Conventional data integration is no longer relevant for real-time connectivity, self-service, automation, and organisation-wide digital transformations. Today, many organisations are able to collect data from various sources, but they are unable to collate, integrate, process, curate, and transform data. This has now become absolutely essential to deliver a holistic view of the business. Enter Data Fabrics.

Data Fabrics are a relatively new phenomenon. Originating from data management, they tie into storage, platform integration, and other areas. They provide a data architecture framework that makes data management more agile in a complex, diverse, and distributed environment.

What is Data Fabric?

A Data Fabric is a fusion of data architecture and technology that reduces the complexity of managing diverse types of data. It is deployed across multiple platforms and locations, and it uses multiple database management systems. A data fabric aims to provide a consistent and consolidated user experience and access to real time data.

Gartner defines data fabric as – ‘A design concept that serves as an integrated layer (fabric) of data and connecting processes. A data fabric utilizes continuous analytics over existing, discoverable, and inferenced metadata assets to support the design, deployment, and utilization of integrated and reusable data across all environments, including hybrid and multi-cloud platforms.’
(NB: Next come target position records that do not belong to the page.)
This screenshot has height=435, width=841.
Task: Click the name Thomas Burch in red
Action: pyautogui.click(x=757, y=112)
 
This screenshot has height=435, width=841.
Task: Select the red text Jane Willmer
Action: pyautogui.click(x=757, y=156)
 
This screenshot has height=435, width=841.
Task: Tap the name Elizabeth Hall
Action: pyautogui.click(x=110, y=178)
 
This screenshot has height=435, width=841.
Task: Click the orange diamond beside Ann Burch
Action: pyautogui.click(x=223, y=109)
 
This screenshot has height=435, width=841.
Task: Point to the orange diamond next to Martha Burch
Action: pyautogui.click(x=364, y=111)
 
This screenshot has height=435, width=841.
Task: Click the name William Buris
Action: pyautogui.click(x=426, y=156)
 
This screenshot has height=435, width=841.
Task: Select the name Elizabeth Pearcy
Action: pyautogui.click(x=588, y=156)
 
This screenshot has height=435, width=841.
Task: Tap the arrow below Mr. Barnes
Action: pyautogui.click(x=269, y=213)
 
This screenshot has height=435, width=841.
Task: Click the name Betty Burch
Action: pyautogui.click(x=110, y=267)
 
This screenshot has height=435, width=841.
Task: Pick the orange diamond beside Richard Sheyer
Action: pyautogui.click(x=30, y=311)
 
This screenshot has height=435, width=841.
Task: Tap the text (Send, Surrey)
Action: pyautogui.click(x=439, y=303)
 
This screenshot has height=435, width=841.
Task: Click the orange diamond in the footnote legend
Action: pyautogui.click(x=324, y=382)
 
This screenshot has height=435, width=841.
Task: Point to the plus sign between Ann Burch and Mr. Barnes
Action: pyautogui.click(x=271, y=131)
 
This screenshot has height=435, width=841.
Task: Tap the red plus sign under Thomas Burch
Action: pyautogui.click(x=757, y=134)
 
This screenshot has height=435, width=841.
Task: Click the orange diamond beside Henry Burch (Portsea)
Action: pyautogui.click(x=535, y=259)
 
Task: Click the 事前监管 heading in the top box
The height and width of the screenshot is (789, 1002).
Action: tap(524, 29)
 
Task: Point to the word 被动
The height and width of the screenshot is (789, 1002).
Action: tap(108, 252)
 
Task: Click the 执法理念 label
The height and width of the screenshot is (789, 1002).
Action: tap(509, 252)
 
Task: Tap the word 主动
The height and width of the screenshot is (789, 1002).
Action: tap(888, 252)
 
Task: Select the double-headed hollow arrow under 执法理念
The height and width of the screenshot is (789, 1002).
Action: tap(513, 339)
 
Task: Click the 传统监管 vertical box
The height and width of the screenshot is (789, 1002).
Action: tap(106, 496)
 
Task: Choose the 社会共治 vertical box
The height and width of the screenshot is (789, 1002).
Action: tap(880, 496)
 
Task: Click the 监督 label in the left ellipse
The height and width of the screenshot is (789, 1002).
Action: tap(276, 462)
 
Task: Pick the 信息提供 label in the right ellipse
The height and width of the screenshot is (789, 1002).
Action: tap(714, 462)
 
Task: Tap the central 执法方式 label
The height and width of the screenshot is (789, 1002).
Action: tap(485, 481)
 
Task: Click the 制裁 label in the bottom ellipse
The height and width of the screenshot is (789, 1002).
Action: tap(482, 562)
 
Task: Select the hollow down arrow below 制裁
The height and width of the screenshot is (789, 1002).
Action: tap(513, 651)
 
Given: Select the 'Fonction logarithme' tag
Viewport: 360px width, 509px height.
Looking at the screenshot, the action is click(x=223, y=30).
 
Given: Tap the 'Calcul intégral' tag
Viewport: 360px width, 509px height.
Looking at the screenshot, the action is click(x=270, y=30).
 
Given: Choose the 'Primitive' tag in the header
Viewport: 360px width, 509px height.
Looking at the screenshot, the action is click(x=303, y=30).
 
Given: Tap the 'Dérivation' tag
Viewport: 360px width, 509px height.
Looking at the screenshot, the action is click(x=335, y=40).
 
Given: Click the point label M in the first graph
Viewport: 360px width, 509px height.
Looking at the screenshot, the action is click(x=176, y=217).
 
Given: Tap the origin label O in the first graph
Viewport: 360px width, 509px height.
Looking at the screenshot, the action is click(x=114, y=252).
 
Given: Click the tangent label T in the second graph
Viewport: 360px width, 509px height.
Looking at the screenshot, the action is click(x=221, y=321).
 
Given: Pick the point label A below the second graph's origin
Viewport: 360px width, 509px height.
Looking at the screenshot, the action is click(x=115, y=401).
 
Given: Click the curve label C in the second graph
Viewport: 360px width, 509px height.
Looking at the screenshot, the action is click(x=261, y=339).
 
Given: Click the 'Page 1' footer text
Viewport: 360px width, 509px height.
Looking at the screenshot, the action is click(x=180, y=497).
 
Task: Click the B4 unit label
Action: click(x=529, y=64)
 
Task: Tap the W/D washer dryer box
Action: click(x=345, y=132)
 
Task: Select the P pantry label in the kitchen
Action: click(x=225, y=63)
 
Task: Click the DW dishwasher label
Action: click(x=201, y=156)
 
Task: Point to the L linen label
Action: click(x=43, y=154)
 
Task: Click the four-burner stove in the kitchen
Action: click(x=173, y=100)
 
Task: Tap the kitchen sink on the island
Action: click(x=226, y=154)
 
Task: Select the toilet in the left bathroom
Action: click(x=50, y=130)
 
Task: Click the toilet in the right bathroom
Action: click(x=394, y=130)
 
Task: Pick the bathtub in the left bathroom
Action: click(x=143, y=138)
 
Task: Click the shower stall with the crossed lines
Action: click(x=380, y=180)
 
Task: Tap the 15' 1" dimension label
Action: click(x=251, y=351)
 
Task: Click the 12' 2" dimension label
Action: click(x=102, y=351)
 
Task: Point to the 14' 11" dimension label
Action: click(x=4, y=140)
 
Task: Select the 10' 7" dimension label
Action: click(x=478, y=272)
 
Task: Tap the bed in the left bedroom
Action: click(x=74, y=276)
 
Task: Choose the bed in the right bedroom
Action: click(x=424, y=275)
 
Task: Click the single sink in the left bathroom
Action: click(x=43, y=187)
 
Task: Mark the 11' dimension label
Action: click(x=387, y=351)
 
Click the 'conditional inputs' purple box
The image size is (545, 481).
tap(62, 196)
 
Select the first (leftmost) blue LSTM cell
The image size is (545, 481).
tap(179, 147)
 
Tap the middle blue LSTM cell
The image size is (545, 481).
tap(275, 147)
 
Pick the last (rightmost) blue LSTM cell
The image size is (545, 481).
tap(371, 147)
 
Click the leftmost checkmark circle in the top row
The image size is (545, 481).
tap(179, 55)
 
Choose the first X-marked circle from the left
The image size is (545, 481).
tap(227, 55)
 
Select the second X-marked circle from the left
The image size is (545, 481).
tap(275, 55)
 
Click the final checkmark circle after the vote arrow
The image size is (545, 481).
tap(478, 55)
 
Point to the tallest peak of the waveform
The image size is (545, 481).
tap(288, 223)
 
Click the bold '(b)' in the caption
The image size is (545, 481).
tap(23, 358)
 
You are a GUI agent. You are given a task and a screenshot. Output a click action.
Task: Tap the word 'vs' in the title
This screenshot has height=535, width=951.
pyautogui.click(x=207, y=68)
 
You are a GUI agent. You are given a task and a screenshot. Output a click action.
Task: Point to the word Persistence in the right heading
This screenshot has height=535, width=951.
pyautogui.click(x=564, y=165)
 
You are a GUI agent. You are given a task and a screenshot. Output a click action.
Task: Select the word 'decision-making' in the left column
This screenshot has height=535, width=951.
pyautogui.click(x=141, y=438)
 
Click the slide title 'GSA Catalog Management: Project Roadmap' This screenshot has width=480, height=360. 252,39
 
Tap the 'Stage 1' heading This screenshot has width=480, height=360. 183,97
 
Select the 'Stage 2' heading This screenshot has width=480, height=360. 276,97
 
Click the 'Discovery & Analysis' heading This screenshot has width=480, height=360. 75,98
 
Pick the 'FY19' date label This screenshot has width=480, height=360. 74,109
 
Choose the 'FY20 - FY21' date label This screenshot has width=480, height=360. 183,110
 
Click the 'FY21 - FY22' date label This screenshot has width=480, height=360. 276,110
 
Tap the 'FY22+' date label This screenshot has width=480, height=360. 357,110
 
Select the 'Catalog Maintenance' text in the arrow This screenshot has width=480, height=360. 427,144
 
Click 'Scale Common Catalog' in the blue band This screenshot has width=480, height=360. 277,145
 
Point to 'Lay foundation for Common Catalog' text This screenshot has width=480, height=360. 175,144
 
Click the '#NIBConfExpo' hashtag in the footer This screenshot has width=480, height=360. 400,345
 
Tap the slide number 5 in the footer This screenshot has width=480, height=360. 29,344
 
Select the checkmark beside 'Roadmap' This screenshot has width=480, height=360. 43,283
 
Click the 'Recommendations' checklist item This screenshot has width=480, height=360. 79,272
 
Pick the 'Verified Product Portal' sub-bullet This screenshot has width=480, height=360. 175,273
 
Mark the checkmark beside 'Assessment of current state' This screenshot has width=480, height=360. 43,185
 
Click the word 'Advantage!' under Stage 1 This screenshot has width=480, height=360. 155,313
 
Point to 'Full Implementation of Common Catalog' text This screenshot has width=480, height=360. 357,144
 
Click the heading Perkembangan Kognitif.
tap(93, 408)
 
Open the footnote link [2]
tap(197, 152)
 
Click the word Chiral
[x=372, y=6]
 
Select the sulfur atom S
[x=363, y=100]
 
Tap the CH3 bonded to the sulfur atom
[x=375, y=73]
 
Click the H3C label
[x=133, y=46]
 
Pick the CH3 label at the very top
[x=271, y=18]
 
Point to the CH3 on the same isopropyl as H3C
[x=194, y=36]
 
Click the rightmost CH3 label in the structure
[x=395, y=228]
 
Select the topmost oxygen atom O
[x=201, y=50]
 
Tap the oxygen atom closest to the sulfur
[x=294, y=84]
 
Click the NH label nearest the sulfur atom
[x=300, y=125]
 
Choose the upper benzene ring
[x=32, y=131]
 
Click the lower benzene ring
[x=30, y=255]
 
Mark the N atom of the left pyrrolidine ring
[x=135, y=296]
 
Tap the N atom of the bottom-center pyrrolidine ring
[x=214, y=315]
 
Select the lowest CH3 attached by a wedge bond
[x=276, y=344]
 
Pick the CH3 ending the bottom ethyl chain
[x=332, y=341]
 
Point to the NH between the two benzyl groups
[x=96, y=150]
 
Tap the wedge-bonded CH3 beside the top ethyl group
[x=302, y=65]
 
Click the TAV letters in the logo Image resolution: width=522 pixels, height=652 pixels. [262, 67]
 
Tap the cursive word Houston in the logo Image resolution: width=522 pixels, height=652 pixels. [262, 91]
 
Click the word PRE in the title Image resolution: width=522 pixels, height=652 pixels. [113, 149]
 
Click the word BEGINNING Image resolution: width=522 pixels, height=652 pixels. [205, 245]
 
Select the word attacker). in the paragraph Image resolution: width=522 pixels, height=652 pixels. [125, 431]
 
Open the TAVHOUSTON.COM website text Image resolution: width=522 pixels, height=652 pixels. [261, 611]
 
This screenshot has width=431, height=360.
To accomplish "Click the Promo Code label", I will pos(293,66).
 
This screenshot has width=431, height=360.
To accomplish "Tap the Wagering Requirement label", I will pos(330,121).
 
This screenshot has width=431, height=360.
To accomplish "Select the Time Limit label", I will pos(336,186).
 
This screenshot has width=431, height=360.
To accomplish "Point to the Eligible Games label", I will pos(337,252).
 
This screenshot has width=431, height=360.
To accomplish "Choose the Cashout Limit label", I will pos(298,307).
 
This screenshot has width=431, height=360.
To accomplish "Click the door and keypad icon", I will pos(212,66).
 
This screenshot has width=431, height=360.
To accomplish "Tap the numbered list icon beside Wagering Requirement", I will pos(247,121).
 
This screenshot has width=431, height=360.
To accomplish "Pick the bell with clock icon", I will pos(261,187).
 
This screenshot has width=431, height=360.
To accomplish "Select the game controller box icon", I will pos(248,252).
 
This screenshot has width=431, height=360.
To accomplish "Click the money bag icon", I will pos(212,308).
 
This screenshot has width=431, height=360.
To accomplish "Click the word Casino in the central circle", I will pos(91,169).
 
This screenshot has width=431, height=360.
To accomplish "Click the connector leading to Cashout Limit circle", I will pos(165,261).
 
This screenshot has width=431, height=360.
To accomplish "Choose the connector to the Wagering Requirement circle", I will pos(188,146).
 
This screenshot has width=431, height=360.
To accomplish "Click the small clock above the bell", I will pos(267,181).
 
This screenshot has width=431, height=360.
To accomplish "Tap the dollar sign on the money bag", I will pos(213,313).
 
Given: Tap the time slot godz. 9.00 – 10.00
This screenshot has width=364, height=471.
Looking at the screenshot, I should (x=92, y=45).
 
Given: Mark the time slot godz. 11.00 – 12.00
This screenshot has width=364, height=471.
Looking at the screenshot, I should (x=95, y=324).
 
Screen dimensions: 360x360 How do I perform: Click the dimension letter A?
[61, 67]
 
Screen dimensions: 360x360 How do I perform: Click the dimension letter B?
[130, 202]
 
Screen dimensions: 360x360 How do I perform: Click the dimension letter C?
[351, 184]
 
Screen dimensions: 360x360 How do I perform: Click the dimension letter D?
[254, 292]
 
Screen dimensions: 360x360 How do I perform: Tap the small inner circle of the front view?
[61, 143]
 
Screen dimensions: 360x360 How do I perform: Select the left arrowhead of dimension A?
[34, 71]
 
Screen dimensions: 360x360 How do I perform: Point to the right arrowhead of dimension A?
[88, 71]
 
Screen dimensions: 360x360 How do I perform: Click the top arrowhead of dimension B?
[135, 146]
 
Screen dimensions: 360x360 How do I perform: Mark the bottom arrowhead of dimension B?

Data Fabric collects and analyses all forms of metadata. Contextual information is the pillar of a Data Fabric architecture. There needs to be a well-connected pool of metadata that allows the Data Fabric to identify, connect, and analyse all kinds of metadata including business, operational, digital, and social.

What does Data Fabric do?

Data Fabric technology provides centralized access to data and connects computing resources. Data fabric has evolved into being the most significant architecture, which encompasses IT services capabilities that provide frictionless, real-time integration, and access across the diversified data silos of a big data system for large organisations having huge and varied data sources. To put it simply – Data Fabric enables the organization to put to better use the data that it has. It facilitates self-service of data consumption and automates the data integration process. All of this leads to more organized and real time insights.

Data Fabric enables integration of data from everywhere using whatever style that is necessary -bulk/batch data movement, data replication/synchronization, message-oriented data movement, data virtualisation, stream data integration, etc. 

Modern technologies like semantic knowledge graphs, active metadata management and embedded ML are also essential to realise the true potential of Data Fabric. We can’t have all of it in place at the beginning but the thought process to include them must be there from the beginning.

How does Data Fabric help?

  1. Users gain a real-time 360-degree view of business
  2. It lowers the cost of owning, operating, and scaling legacy systems
  3. Reduces data inconsistencies by utilising the best and most accurate source of data
  4. Reduces the time required to generate business insights
  5. It future-proofs infrastructure by allowing new deployments and integrations without affecting legacy systems

“Major auto manufacturers are developing autonomous vehicles faster and more efficiently through their ability to manage, store, and move global test data.” Says Ted Dunning, Chief Technologist for Data Fabric, Hewlett Packard Enterprise.

The main objective of creating a Data Fabric is not new. It is to simply state – the ability to deliver the right data at the right time, in the right shape, and to the right decisionmaker, irrespective of how and where it is stored. In an increasingly complex and dynamic business world, this is potentially a huge competitive advantage.